Initialement attendu fin avril, le plan d’électrification de l’économie doit finalement être présenté dès cette semaine. Si ce plan arrive aujourd’hui avec une telle urgence, c’est parce que les tensions géopolitiques au Moyen-Orient et la flambée récente des prix des énergies fossiles, en particulier des carburants, renforcent l’urgence de réduire la dépendance aux importations. Cette stratégie visant à remplacer les énergies fossiles par des usages électriques (mobilité, chauffage, industrie) constitue une orientation structurante.
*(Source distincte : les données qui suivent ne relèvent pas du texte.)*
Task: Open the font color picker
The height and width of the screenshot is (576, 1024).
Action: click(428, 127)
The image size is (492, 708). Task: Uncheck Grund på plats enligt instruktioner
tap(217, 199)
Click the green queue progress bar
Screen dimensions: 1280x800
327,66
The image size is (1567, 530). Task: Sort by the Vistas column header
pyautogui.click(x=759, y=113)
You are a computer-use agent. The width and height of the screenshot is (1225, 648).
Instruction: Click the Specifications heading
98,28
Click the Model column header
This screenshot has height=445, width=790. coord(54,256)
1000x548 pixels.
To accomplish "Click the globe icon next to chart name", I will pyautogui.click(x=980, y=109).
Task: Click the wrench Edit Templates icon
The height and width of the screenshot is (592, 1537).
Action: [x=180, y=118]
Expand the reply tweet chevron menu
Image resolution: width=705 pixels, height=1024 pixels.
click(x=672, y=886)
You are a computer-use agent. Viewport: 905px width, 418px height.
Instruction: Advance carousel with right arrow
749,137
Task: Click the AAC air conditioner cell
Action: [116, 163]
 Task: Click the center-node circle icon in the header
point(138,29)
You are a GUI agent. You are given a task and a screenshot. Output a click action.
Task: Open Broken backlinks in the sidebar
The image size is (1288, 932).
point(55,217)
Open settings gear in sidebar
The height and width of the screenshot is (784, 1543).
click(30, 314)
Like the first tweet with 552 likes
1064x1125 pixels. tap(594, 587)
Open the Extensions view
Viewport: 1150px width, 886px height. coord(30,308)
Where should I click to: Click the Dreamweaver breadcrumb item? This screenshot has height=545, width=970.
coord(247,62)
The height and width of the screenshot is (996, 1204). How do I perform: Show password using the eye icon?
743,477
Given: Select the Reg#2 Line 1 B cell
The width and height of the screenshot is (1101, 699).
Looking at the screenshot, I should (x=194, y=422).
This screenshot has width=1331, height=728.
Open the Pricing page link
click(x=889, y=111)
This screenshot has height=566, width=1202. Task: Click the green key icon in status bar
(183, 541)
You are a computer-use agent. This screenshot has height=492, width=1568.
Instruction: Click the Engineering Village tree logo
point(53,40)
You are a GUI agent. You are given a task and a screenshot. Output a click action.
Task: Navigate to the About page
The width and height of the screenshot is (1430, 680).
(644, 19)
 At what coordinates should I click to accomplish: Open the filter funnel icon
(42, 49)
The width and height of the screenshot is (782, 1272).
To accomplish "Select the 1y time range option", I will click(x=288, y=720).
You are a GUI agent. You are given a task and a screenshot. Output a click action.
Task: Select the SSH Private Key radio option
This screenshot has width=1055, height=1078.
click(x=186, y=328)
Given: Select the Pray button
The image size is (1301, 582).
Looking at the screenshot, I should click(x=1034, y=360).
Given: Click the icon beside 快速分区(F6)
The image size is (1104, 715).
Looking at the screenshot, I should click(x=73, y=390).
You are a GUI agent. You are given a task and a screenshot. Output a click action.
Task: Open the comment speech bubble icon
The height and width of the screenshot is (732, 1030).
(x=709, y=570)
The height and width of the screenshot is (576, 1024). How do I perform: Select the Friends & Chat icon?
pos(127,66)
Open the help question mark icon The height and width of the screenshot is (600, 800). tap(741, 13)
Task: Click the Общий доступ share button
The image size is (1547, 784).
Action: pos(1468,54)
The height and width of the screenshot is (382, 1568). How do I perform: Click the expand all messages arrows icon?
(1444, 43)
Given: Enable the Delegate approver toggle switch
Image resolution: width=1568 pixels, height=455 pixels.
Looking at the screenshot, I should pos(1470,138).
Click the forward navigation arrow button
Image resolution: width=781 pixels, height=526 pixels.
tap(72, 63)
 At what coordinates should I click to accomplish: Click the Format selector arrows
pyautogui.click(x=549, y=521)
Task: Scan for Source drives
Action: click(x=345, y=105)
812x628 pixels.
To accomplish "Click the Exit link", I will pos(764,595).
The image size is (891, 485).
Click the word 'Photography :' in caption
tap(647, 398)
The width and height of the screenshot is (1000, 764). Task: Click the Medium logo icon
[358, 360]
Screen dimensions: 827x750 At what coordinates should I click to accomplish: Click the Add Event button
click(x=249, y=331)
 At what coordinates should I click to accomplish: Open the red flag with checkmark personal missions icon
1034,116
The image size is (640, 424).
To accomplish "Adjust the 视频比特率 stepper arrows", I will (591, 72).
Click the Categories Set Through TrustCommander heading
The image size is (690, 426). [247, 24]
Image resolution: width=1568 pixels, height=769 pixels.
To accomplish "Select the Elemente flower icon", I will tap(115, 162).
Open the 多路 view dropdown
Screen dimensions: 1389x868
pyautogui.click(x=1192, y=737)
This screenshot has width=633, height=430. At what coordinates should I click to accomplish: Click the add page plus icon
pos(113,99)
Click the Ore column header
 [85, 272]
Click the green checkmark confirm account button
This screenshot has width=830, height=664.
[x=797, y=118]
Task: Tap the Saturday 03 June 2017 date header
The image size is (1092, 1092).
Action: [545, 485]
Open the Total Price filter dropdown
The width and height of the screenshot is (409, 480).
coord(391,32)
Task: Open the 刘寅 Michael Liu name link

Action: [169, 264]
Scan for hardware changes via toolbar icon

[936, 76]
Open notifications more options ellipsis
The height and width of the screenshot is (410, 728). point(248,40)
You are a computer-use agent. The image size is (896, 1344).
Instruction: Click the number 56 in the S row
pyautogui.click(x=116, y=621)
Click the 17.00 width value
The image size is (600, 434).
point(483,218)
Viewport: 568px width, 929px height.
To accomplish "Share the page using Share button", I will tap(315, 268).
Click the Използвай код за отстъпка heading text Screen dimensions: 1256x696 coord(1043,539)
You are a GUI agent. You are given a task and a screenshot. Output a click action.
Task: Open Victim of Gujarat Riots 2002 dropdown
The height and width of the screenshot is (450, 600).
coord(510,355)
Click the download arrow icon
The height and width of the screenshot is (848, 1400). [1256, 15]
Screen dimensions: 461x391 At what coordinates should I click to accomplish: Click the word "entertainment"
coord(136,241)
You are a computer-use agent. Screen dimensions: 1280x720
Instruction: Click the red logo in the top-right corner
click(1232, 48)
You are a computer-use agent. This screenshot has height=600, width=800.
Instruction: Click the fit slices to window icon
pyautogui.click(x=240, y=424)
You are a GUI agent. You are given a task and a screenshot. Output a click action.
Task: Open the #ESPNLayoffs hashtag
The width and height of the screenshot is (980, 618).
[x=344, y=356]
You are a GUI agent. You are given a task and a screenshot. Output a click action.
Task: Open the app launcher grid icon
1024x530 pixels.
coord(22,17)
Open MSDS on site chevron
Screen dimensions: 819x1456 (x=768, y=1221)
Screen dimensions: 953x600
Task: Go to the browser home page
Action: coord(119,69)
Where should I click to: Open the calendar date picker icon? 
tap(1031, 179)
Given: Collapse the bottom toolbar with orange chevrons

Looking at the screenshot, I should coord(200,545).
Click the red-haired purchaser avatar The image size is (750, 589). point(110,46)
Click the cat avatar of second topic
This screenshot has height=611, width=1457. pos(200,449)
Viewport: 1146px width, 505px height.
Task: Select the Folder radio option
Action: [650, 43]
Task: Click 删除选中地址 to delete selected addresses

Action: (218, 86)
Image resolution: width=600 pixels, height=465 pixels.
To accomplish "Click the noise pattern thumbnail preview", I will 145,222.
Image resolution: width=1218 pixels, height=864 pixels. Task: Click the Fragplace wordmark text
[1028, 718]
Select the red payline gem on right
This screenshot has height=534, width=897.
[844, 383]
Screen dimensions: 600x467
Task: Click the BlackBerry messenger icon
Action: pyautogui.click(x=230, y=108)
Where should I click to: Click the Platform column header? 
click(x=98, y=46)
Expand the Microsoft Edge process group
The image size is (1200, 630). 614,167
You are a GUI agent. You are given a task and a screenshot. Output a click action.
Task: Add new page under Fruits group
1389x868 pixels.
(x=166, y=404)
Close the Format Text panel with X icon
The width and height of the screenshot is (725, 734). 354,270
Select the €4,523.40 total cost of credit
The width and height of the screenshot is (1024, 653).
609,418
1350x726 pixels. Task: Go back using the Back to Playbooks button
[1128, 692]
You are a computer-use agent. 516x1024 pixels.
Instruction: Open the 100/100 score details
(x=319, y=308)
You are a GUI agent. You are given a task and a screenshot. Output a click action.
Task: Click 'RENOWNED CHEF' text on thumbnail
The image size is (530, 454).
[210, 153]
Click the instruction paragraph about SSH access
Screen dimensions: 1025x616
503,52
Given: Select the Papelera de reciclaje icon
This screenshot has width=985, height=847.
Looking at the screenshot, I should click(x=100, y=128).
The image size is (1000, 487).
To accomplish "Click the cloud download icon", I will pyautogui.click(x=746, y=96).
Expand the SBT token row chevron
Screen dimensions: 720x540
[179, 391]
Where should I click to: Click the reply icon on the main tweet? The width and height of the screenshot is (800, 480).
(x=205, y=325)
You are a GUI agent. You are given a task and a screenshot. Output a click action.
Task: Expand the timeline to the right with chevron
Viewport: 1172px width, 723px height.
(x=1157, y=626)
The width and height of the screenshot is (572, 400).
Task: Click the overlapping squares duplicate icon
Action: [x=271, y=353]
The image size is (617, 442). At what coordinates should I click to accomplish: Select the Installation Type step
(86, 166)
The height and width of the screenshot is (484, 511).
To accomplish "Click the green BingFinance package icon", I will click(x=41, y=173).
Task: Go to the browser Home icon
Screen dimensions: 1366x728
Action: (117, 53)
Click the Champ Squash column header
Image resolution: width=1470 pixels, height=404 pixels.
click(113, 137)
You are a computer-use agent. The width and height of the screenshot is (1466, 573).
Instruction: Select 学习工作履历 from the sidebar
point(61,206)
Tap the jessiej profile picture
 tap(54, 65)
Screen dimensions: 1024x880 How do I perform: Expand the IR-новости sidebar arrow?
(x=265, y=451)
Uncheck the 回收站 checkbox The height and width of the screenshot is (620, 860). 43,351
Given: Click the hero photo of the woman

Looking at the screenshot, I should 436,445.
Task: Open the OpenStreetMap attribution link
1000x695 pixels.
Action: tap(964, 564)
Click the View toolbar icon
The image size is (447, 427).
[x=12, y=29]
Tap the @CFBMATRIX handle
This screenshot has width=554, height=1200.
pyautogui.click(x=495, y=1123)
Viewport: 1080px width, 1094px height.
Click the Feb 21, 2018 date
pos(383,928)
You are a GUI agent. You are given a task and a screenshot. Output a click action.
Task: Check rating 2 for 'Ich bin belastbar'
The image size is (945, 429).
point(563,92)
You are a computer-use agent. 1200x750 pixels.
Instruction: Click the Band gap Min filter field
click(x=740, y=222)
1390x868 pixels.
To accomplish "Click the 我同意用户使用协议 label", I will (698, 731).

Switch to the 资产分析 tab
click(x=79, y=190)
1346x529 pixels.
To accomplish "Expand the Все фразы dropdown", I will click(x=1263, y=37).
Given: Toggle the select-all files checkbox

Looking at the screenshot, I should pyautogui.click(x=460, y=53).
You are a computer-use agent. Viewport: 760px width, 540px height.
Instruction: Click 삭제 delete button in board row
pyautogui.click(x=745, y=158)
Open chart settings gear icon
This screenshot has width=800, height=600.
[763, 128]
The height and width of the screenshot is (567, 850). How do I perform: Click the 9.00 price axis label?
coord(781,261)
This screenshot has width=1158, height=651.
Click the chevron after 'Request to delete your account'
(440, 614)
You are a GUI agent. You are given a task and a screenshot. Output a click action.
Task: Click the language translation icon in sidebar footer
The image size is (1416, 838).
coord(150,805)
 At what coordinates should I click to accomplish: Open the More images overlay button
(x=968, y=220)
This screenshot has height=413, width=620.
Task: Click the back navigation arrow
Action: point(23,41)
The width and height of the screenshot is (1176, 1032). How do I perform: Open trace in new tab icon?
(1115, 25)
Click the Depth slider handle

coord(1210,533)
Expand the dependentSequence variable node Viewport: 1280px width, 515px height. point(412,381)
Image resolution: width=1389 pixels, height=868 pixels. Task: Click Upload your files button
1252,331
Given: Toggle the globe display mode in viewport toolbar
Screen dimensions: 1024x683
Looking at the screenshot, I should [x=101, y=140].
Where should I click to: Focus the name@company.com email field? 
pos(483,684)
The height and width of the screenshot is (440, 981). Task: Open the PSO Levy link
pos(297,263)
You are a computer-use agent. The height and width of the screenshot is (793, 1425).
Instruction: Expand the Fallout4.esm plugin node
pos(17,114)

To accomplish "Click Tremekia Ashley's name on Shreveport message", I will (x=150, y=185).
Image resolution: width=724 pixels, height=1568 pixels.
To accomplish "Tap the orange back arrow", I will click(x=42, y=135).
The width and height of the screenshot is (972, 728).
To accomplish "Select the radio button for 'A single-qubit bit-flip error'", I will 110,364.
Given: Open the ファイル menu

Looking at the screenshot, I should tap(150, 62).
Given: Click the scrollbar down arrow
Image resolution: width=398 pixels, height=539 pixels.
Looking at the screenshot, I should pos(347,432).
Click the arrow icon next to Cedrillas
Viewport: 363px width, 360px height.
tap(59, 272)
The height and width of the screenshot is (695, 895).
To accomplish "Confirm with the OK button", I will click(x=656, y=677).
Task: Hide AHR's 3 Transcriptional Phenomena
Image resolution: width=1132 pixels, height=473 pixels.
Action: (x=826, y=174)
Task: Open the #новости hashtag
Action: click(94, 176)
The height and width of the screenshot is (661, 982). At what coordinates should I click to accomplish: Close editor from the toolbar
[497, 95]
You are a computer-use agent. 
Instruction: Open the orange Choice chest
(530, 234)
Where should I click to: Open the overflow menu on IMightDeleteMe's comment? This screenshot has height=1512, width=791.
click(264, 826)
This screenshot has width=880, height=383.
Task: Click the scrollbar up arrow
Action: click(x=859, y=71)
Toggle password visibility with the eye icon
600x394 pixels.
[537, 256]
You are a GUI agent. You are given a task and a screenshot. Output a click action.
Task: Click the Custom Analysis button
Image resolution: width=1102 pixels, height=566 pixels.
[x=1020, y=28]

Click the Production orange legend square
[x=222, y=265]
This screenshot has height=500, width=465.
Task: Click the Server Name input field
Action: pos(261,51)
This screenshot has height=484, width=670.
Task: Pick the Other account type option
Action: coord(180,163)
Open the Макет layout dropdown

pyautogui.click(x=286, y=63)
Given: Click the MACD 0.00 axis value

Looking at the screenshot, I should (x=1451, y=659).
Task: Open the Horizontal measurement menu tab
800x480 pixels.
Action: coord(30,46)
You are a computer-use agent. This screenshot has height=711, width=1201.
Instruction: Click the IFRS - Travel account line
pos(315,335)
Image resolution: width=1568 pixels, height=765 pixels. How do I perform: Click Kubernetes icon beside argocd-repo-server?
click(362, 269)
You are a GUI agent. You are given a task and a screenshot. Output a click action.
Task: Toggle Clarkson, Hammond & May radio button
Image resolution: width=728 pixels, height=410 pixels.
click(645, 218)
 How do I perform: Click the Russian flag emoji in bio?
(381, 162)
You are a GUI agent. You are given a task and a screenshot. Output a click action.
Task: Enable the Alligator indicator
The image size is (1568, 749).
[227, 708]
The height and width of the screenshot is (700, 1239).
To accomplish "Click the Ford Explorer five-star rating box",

Toutefois, elle soulève une question centrale encore peu abordée dans le débat public : celle de la flexibilité de la demande électrique. Électrifier massivement les usages sans revoir en profondeur les modes et les moments de consommation de l’électricité ne fait que déplacer le problème au lieu de le résoudre. Le système électrique français, historiquement conçu pour une production pilotable, doit désormais composer avec une part croissante d’énergies renouvelables intermittentes et des pics de consommation toujours plus marqués.

 

Certains signaux récents illustrent déjà ces déséquilibres. En février 2026, en pleine période hivernale, des épisodes de prix négatifs ont été observés sur les marchés de gros de l’électricité, un phénomène encore jamais vu à cette période de l’année, qui traduit des situations ponctuelles de surproduction mal synchronisée avec la demande.

 

Dans ce contexte, l’enjeu n’est plus seulement de produire davantage d’électricité décarbonée et électrifier nos usages, mais d’organiser une consommation plus flexible et mieux répartie dans le temps. En effet, plus on branche d’usages électriques sans piloter quand ils consomment, plus on crée de nouveaux pics et plus on force le réseau à s’adapter dans l’urgence, à coût élevé.

 

À l’inverse, plusieurs pays engagés dans leur transition énergétique ont fait de la flexibilité un pilier de leur stratégie, en développant des mécanismes incitatifs permettant d’adapter la consommation aux moments où l’électricité est la plus disponible. Le plan présenté cette semaine pourrait ainsi marquer un tournant, à condition d’intégrer pleinement cette dimension : l’électrification ne pourra tenir ses promesses qu’à condition d’être accompagnée d’une transformation des usages. L’électrification sans flexibilité, c’est changer de dépendance sans changer de modèle. Les signaux observés cet hiver montrent que l’enjeu n’est plus théorique : il devient opérationnel.